The Bourne Tunnel is part of the engineering on the Liverpool to Manchester line and one of the earliest examples of its kind from the railway age.
It was built, ear Rainhill, the late 1820s and runs for 104ft to pass under the Liverpool and Manchester line, the first locomotive passenger line in the world.
The tunnell was built to accommodate a colliery tramway which linked a pit Sutton with a with a weighing machine and coal stockpile on the Liverpool-Warrington turnpike road.
The Bourne Tunnel has been given Grade II listed status for architectural as well as historical reasons. Engineering skill is evident in its angled design and attention to aesthetic detail.
It also forms part of a significant group of railway structures on the Liverpool and Manchester Railway Line.
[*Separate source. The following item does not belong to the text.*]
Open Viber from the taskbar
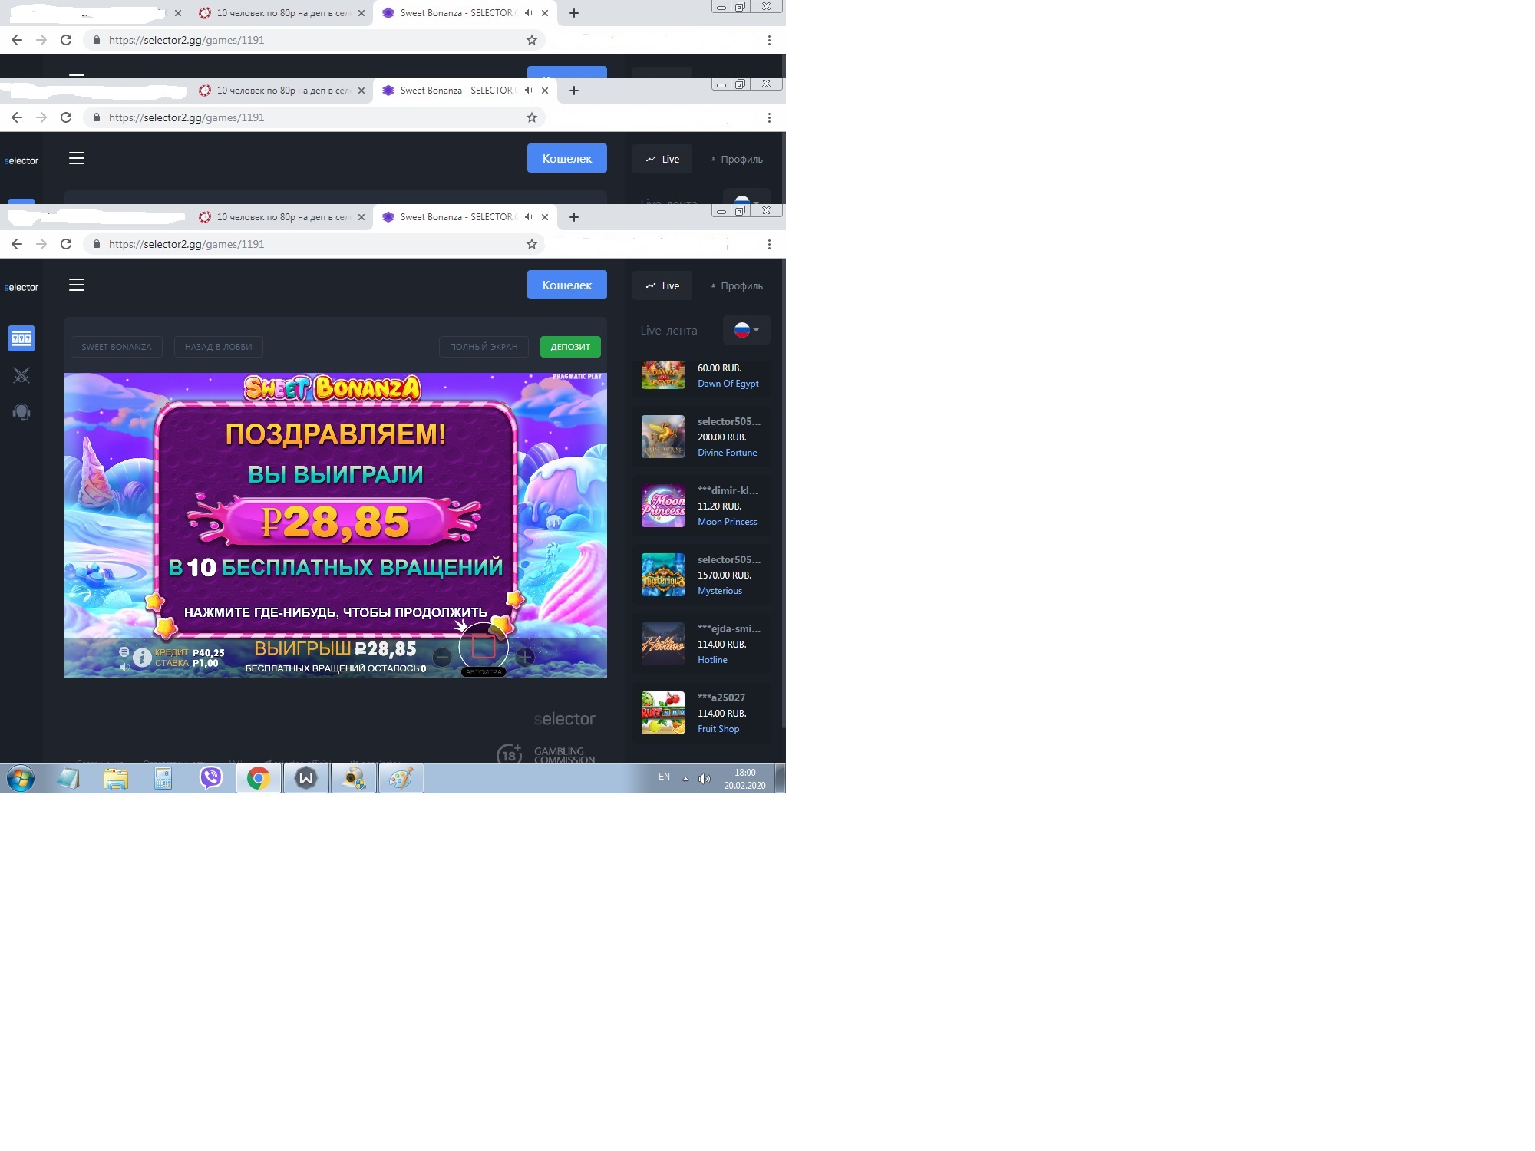211,779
They include the Grade II listed Skew Bridge at Rainhill (1828-9), Ropers Bridge at Knowsley (c. 1829), four other railway bridges at Huyton with Roby (c. 1829) and Rainhill Station (1860-68).
It is not known exactly who designed the Bourne Tunnel, but it’s believed that many of the Liverpool and Manchester Railway Line’s bridges were designed by George Stephenson’s apprentice, Thomas L Gooch, with the help of Liverpool dock engineer Jesse Hartley.
The Sutton collieries were later connected to the St Helens and Runcorn Gap Railway – which became operational from 1833 - rendering the tramway and turnpike road increasingly obsolete.
John, James and Peter Bourne, the Liverpool brothers who originally leased the land in Rainhill, and their partner, Sutton coal proprietor Robert Robinson, surrendered their lease in 1844 and the tramway was dismantled.